En aquellas tardes felices, el respetuoso niño callaba cuando los abuelos, cerca del crepúsculo, se recogían para rezar el rosario. La abuela, sentada en su silla de siempre. El abuelo, caminando arriba y abajo por la habitación. El rosario es un hermoso rezo, cuyo carácter repetitivo sitúa al creyente en un estado de proximidad con Dios. Resulta admirable esa habilidad vaticana de los representantes de la Iglesia, capaces, durante más de dos mil años, de desenvolverse con éxito entre los poderes mundanos –participando en todas las conspiraciones– y, a la vez, acuñar un pequeño y calculado ritual de uso doméstico.

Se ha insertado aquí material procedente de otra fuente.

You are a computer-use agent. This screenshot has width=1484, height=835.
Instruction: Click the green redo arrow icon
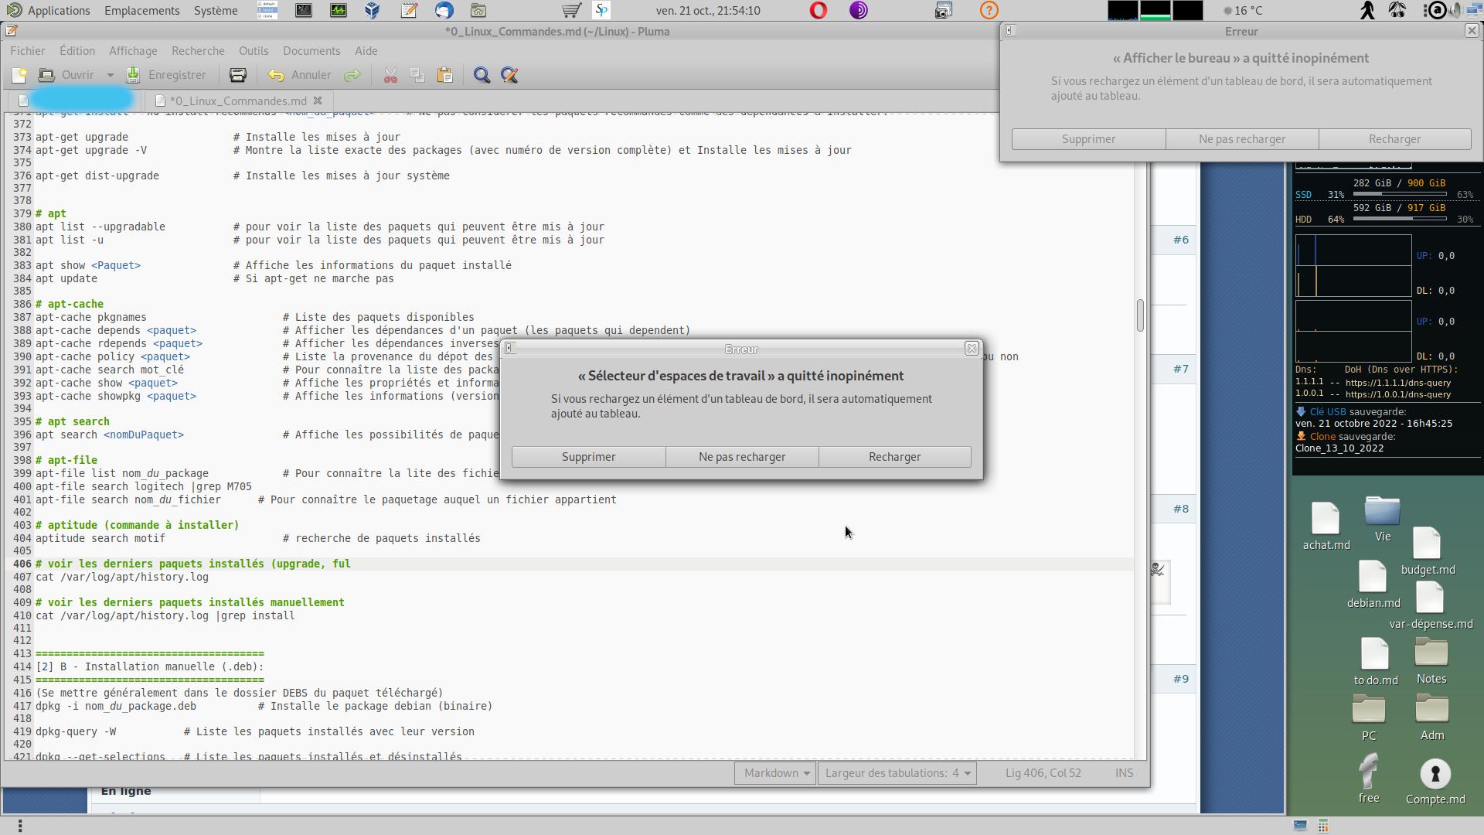[352, 75]
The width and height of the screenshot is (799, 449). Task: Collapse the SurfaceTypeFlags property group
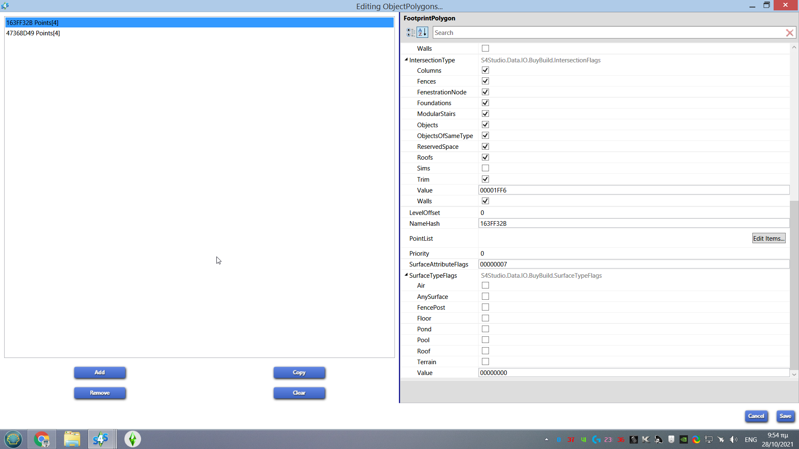406,275
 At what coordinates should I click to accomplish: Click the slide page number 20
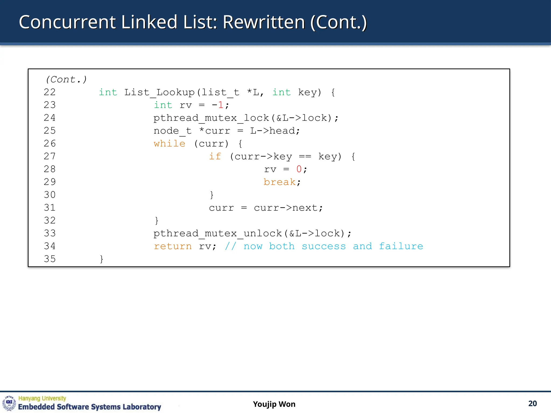[532, 404]
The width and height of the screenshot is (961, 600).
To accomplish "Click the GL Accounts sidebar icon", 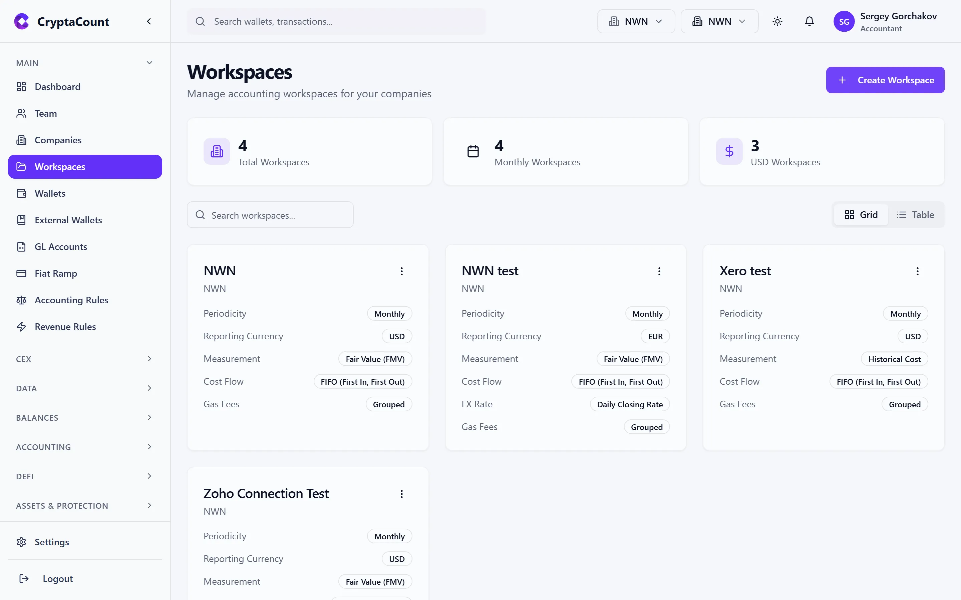I will click(x=21, y=246).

Evidentemente, un análisis más o menos profundo de la fe nos convence de que una cosa es consecuencia de la otra. Es decir, el rosario, la cruz colgada al cuello o el San Cristóbal balanceándose en los taxis (objetos que constituyen el reflejo popular de un régimen de religiosidad generalizada) son convenciones que han existido como fruto de un poder ejercido desde arriba, esto es, desde un altar hegemónico y exclusivo. La oración del feligrés y la hoguera donde arde el hereje capturan, con idéntica fiabilidad, la esencia de un credo.

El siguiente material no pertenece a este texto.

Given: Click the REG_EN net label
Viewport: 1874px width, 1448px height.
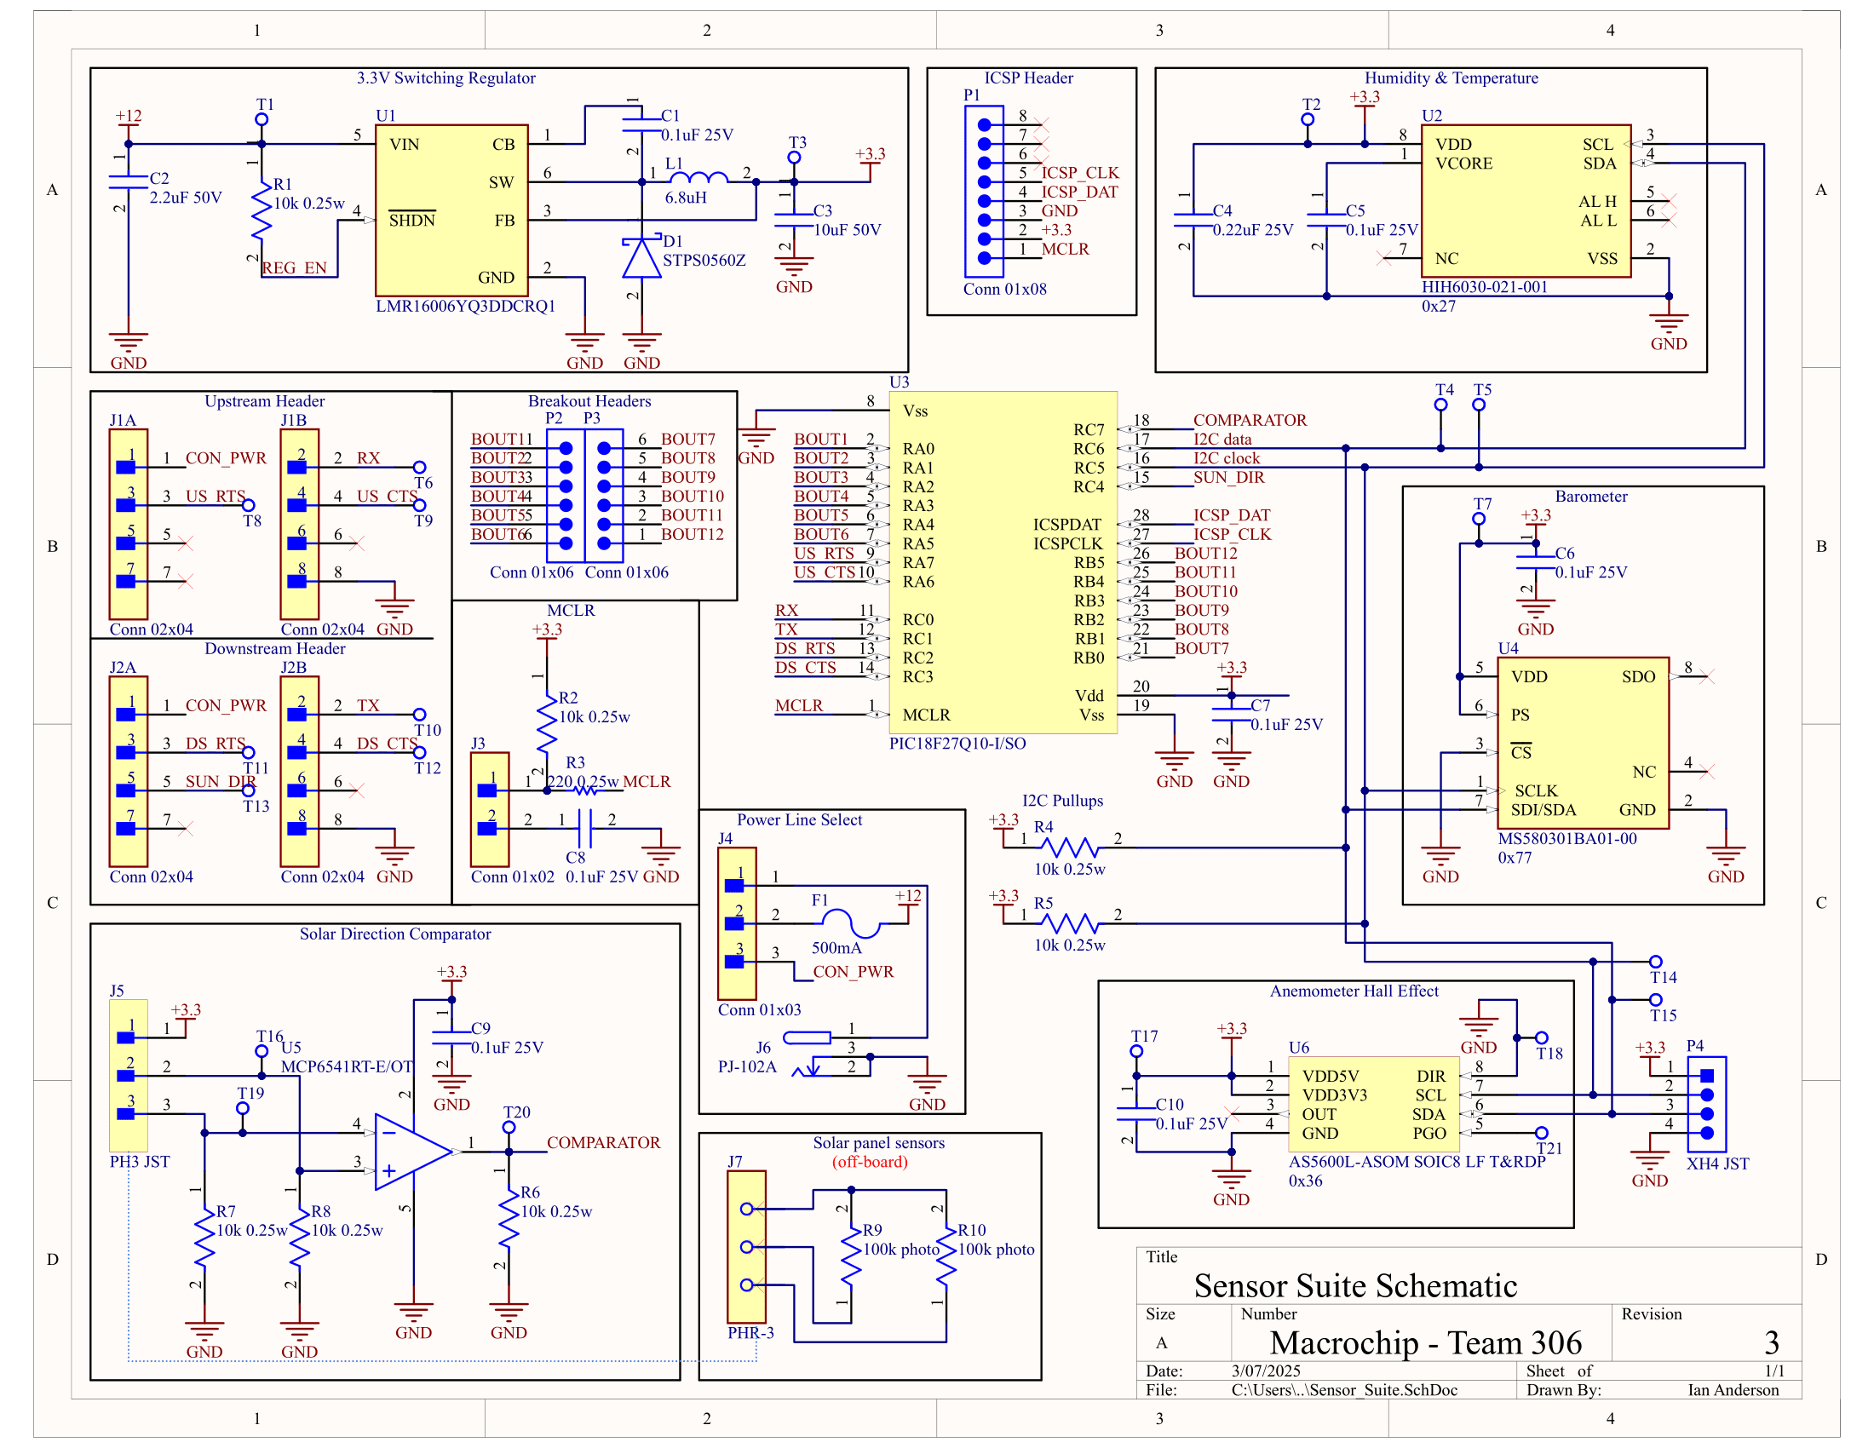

Hoy, desde luego, cada vez son menos los rezos del rosario y los santos sobre los salpicaderos. El personal prefiere el 'streaming' y la aparición diaria de su 'influencer' favorito. La Iglesia ha perdido su posición de ordeno y mando y languidece en una sociedad que se esfuerza por comprender (y adoctrinar) sin ninguna opción a conseguirlo. Una religión sin oficialidad vuelve a su condición de secta. Y corre el escalafón.

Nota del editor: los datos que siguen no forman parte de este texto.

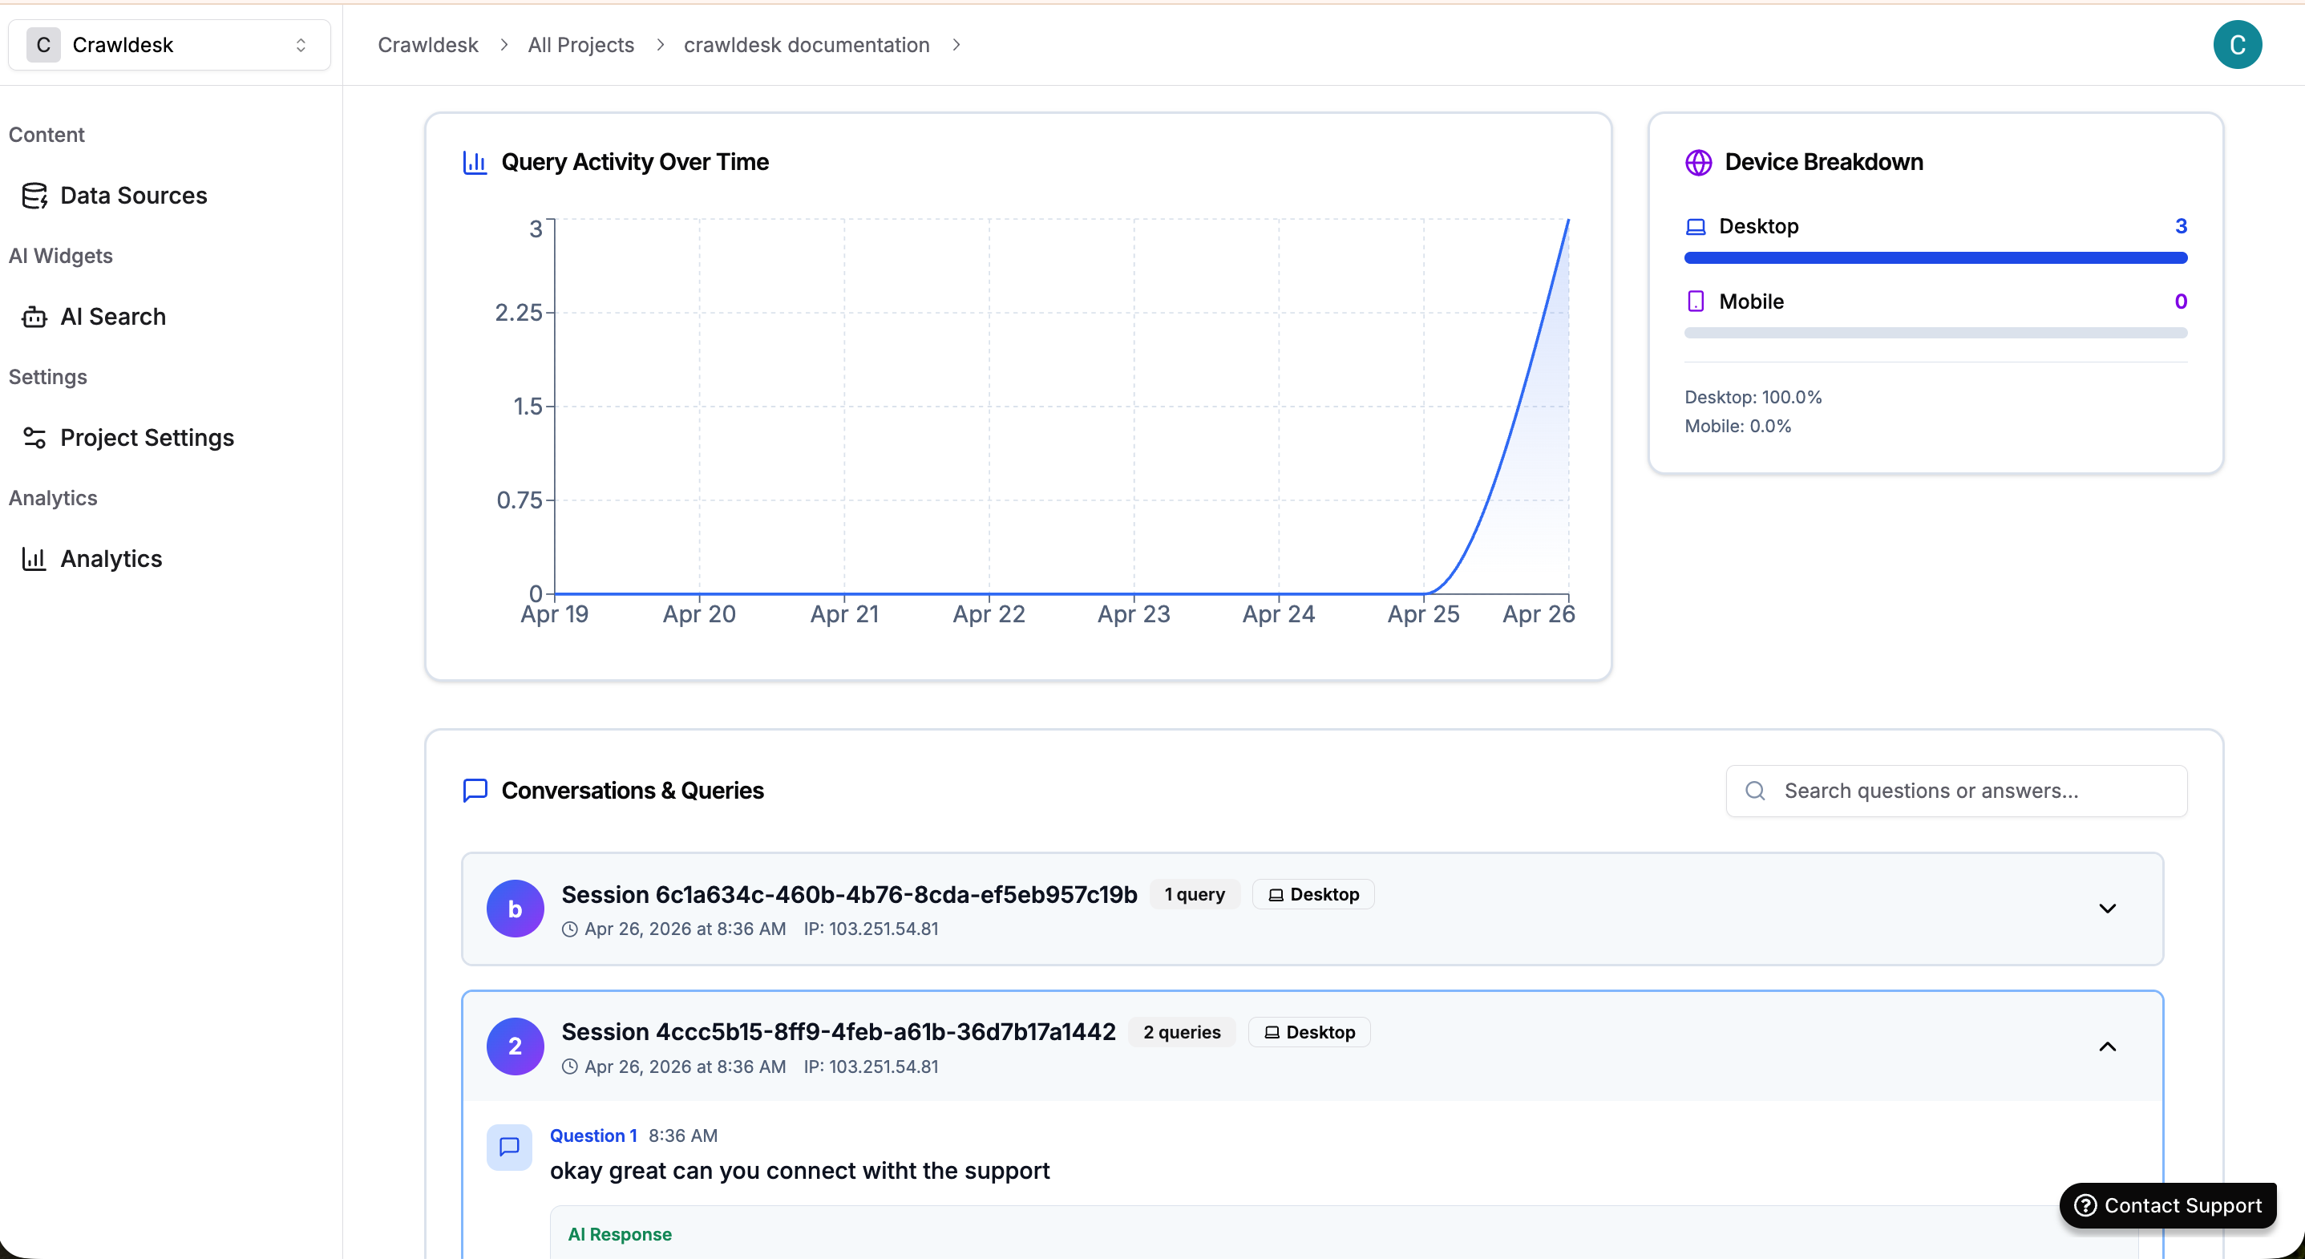
Task: Click the Desktop badge on session 6c1a634c
Action: point(1313,894)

Por ese motivo, el vodevil, en forma de moción de censura, que Ramón Tamames protagonizó la semana pasada en el Congreso de los Diputados constituyó un doble fracaso: por un lado, el político (la muerte estaba anunciada). Por otro, la imposibilidad de culminar el ególatra propósito de epatar al respetable con el discurso de un pensador ajeno al actual reparto institucional e ideológico. Tamames pudo pronunciar palabras bien construidas, como un rosario de cierto prestigio ciudadano. Pero, ay, ya no estamos en esos tiempos. Y son otros los catecismos.